The phisher almost certainly doesn’t have either your username or password. If they did, they wouldn’t have to bother using an elaborate ruse to gain access your computer network. Instead, claiming that it’s a matter of great urgency, they use deceit to trick you into providing access to data, images, text files, or money.
One particularly damaging form of trickery may not involve email at all. It could start with a phone call from someone pretending to be your helpdesk or IT service organization needing to remotely access your computer to update or fix something. “All you need to do is download this maintenance patch I’ll send you and let me do the rest,” the user is told. Of course, it’s a scam for someone to access the network. Here are some common tips.
Security Tips: Cutting Back on Phish
With so much toxic angling, a low-phish diet will be good for you and your business. Sooner or later, everyone is likely to receive a deceptive phone call or email. But like any diet, this one requires awareness, education, and discipline. Essentially, all phishing scams require the recipient to open or click on something that’s malicious. Educating yourself and your employees about how to recognize, avoid, and report phishing attempts is essential to the effort. Vigilance and skepticism online are the mantras of digital living.
- Many phishing messages share certain elements in common. One of the most frequent is a sense of urgency saying that the recipient needs to do something immediately – either to send money to verify certain information, or to update their credit card on file. That’s a red flag. Banks, government agencies, and most business organizations still use snail mail to collect funds and personal data.
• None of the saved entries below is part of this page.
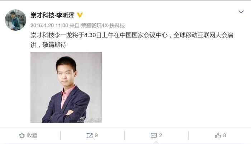Screen dimensions: 251x144
Task: Toggle the favorite star icon
Action: click(22, 135)
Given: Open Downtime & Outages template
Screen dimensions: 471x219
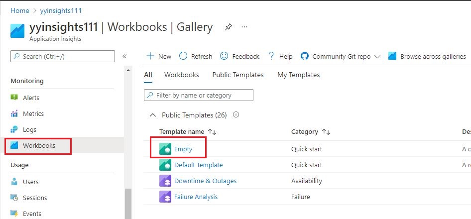Looking at the screenshot, I should tap(205, 181).
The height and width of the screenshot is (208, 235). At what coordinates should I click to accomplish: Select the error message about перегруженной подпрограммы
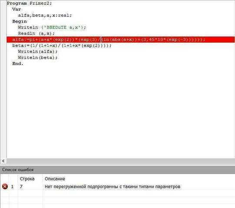(x=113, y=187)
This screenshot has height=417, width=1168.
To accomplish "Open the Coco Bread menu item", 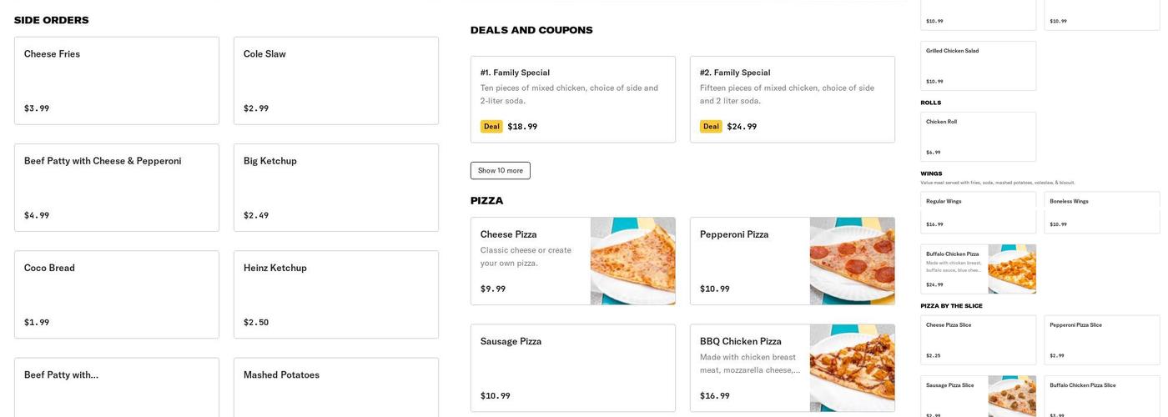I will (x=116, y=294).
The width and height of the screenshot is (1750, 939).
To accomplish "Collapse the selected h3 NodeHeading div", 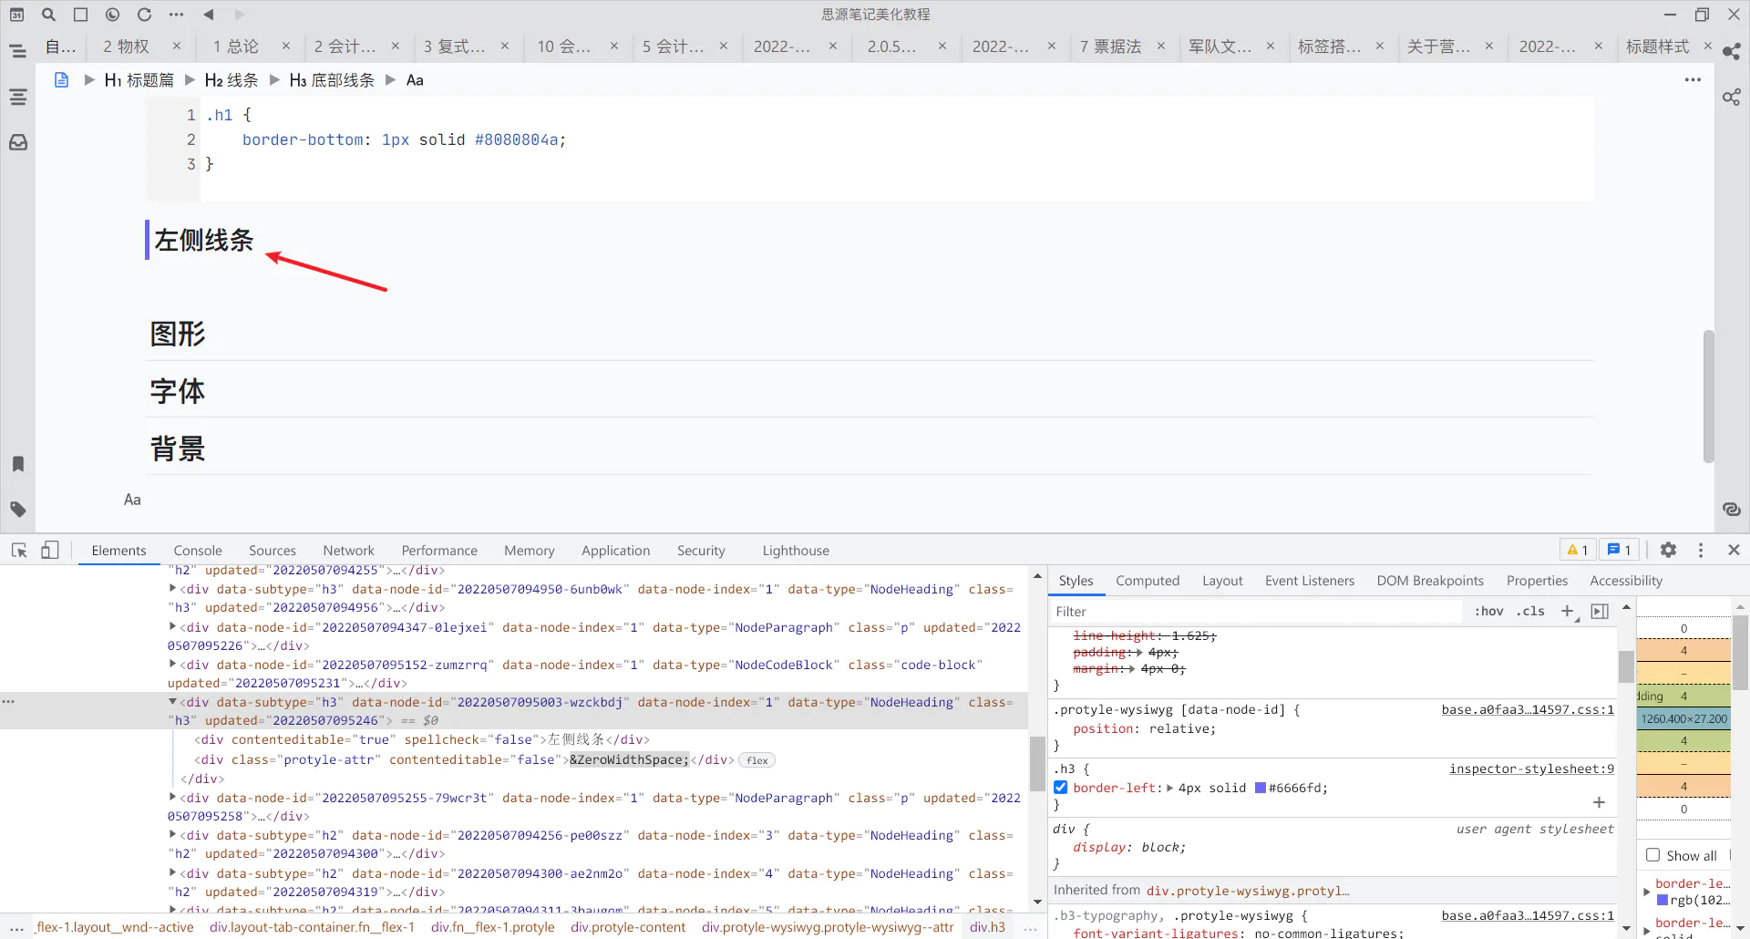I will [x=172, y=702].
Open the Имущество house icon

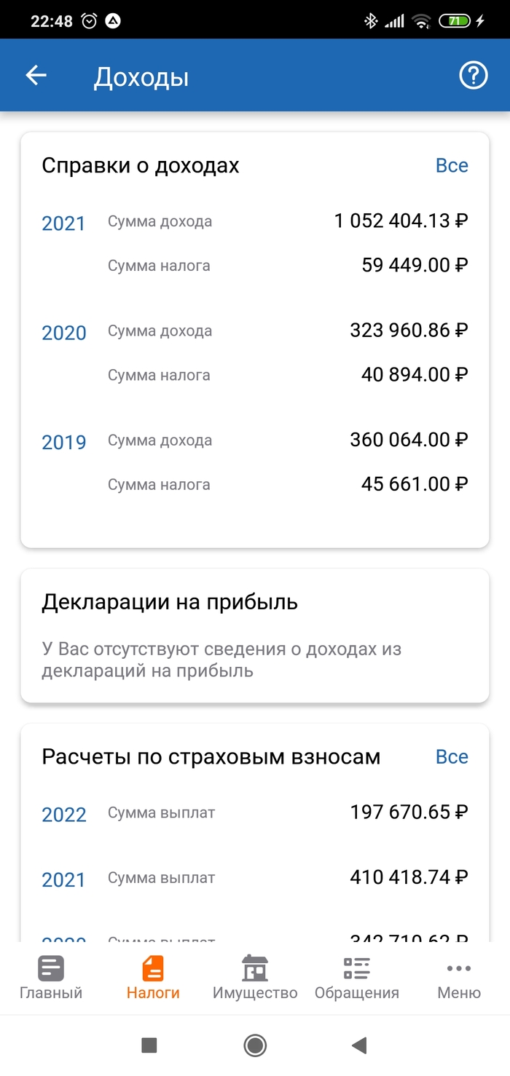point(255,969)
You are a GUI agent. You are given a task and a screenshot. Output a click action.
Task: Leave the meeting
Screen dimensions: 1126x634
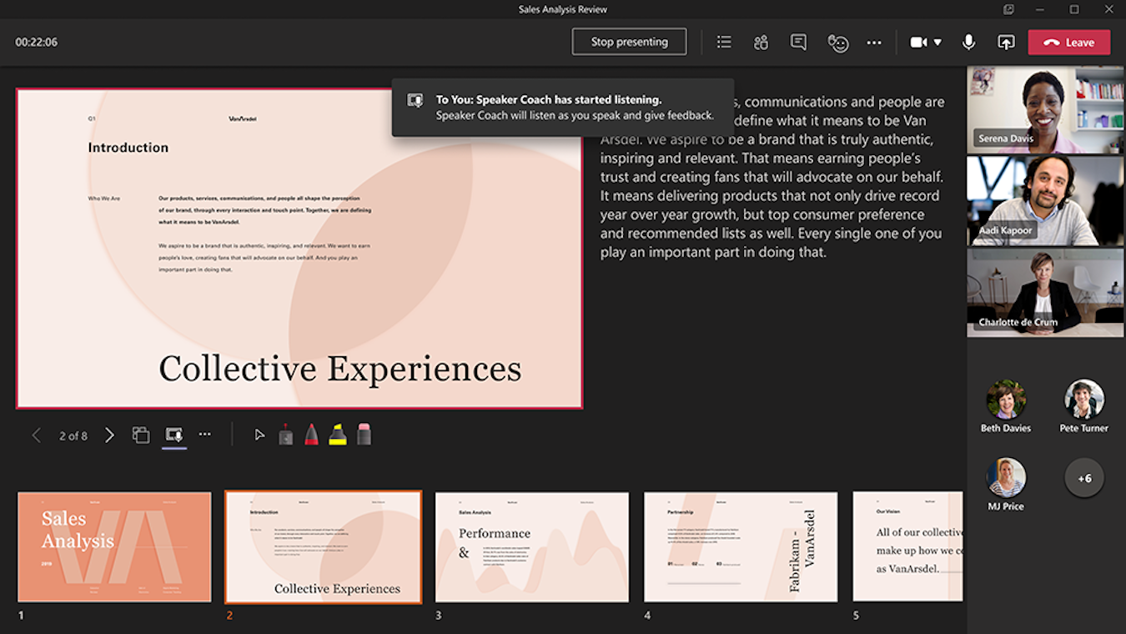pyautogui.click(x=1068, y=42)
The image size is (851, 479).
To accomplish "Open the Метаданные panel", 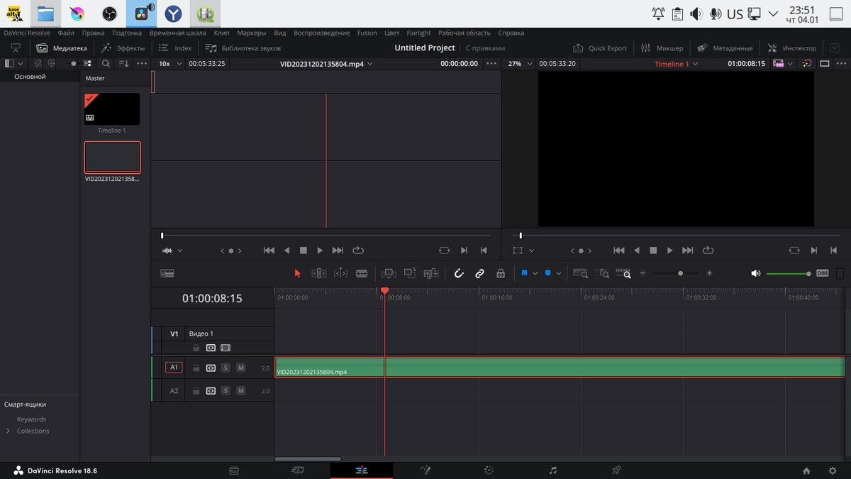I will click(x=725, y=48).
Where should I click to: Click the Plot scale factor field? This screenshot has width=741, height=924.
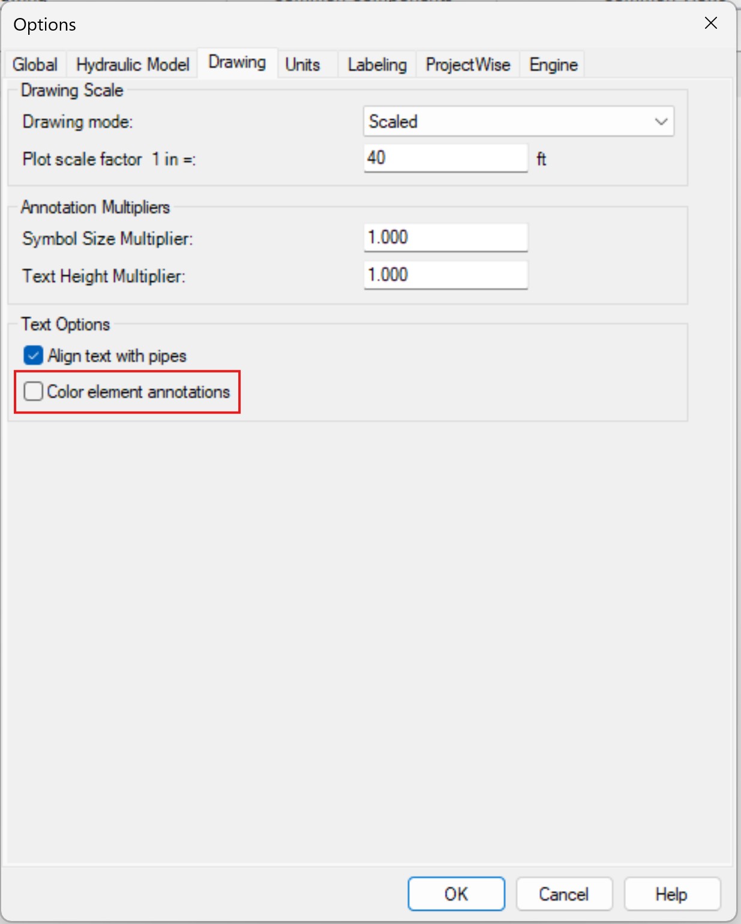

- When you do receive an email from your bank that requires action, log on to its website by keying in the bank’s URL yourself. Don’t use the link in the message to visit the bank’s website; it could actually be a malware attack on your computer. By hovering over a link in the message without clicking on it, a balloon will appear with the sender’s real address. If it looks phishy and doesn’t contain the official domain of your bank, pick up the phone and call your bank.
- Many scams originate overseas from countries where English is not the native language. As a result, there might be awkward phrasing, archaic terms, or misspelled words that a professionally written email or website from an authentic U.S. organization would never use. That’s another red flag.
To help train employees, IT personnel can periodically send fake “phishing” emails, which helps identify vulnerable staff members who could benefit from more guidance. They can teach users to recognize malicious messages.
But scams continue to evolve. Ongoing education and awareness efforts, together with prompt reporting of suspicious emails, are essential to maintaining the first line of defense against phishing scams–alert company employees and wary business executives. Remote collaboration may be a double-edged sword but, using the right defense, the user can properly yield its power.